**Your goal:** Below is a listing; repeat exactly the lines from the one containing "The height and width of the screenshot is (684, 527)." to the one containing "This screenshot has width=399, height=700.", both included.

━━ Listed records ━━

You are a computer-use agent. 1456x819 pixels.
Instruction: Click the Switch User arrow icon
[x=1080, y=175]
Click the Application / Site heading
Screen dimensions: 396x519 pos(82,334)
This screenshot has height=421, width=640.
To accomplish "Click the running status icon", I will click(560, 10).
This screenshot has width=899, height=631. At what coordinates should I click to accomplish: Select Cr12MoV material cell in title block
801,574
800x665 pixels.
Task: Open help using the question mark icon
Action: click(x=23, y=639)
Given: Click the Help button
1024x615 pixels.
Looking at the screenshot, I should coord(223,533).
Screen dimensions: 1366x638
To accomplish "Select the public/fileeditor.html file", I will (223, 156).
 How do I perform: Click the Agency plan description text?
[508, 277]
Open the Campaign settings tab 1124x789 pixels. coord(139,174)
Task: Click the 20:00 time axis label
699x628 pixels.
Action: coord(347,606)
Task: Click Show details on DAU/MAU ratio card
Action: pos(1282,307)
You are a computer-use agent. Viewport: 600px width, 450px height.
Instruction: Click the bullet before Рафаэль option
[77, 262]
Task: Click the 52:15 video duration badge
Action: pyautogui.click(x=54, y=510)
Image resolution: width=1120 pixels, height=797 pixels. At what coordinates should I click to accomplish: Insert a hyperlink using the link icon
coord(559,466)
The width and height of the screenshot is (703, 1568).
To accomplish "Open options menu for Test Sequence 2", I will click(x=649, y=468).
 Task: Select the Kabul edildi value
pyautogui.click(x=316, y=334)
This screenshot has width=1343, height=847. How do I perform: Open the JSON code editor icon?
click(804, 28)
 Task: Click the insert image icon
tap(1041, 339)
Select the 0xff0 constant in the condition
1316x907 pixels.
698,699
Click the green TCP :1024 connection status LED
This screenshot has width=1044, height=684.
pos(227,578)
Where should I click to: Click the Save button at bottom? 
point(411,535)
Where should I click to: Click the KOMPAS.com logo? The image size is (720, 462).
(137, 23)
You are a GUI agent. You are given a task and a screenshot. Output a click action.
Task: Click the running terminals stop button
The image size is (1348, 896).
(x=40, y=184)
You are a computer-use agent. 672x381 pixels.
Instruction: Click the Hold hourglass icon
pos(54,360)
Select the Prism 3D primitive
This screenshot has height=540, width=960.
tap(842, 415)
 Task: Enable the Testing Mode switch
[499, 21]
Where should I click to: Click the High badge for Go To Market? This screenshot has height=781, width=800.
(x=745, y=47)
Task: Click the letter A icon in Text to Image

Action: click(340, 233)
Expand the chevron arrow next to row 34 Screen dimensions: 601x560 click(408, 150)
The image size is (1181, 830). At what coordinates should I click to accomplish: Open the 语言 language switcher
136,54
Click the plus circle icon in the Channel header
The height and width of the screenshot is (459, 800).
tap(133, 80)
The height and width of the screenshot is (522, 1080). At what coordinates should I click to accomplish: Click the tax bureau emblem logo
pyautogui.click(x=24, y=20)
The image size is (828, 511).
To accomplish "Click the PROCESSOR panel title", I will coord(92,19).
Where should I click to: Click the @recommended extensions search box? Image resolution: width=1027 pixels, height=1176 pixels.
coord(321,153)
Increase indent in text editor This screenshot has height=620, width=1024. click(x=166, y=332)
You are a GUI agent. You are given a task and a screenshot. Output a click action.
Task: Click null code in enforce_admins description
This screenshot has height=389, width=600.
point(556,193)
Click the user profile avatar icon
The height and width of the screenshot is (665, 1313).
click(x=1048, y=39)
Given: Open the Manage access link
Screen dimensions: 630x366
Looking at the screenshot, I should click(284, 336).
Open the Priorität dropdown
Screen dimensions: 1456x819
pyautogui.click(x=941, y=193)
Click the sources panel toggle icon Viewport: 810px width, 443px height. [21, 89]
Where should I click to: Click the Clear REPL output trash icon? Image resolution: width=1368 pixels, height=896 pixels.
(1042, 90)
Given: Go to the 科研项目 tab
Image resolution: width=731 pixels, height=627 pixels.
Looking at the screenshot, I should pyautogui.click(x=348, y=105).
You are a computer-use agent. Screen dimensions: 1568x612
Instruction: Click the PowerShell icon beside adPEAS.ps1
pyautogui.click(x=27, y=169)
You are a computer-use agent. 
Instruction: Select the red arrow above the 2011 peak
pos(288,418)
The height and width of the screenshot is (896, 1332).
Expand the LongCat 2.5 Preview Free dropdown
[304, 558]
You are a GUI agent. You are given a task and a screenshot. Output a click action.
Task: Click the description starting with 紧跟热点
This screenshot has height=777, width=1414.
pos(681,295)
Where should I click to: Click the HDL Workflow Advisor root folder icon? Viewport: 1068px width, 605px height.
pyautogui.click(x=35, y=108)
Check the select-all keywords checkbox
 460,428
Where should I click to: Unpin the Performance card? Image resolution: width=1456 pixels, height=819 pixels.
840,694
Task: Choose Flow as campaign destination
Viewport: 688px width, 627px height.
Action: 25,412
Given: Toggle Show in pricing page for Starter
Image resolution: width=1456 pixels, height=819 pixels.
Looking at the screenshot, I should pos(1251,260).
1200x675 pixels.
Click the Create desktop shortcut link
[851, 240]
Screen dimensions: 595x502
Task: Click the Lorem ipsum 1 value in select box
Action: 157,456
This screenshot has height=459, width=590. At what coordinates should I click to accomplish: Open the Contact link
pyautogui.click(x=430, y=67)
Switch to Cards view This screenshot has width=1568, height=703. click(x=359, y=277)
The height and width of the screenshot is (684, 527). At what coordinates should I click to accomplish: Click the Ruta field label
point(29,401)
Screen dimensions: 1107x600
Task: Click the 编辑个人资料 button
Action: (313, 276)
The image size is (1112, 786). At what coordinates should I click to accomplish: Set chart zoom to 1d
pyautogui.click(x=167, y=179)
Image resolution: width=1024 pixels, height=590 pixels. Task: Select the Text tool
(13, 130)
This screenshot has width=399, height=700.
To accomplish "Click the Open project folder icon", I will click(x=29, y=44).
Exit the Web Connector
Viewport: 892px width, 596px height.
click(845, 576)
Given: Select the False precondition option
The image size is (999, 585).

━━━

**Completed task:**
The height and width of the screenshot is (684, 527). At what coordinates should I click to accomplish: Click the Ruta field label
point(29,401)
Screen dimensions: 1107x600
Task: Click the 编辑个人资料 button
Action: (313, 276)
The image size is (1112, 786). At what coordinates should I click to accomplish: Set chart zoom to 1d
pyautogui.click(x=167, y=179)
Image resolution: width=1024 pixels, height=590 pixels. Task: Select the Text tool
(13, 130)
This screenshot has width=399, height=700.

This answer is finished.